__WORK TO COMPLETE__: Across all the records, filter for lines with the word "will" and copy them.

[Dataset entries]

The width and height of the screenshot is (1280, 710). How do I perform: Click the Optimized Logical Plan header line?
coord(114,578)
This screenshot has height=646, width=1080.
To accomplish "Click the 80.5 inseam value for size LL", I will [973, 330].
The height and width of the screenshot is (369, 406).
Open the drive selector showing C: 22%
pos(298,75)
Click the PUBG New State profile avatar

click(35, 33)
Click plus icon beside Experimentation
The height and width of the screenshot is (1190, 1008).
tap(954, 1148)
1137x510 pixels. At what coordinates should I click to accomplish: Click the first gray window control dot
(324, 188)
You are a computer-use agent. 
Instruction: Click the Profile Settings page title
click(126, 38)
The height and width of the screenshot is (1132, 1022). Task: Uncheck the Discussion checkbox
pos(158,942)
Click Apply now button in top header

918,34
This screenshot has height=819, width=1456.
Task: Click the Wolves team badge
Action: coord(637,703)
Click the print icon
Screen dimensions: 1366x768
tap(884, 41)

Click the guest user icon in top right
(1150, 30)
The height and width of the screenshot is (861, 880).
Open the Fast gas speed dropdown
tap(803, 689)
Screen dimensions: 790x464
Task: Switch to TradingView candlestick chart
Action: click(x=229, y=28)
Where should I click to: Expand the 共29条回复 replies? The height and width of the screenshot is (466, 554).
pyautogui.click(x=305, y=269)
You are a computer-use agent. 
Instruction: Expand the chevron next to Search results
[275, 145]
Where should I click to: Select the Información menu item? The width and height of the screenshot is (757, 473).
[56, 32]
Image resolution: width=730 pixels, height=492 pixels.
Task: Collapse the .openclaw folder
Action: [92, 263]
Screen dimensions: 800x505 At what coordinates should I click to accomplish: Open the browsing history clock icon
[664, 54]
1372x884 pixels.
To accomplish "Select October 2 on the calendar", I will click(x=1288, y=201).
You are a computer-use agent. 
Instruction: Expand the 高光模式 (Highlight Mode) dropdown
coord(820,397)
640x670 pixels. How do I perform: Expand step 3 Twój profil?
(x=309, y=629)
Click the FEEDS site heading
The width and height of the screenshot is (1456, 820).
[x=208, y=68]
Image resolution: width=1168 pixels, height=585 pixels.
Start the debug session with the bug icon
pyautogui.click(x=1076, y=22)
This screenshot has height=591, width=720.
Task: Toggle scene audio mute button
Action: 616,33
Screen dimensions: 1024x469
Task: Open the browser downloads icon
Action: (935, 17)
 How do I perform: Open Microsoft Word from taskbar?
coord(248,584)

__SOLUTION TO THIS PROBLEM__:
To accomplish "Click the 80.5 inseam value for size LL", I will [973, 330].
To accomplish "Select October 2 on the calendar", I will click(x=1288, y=201).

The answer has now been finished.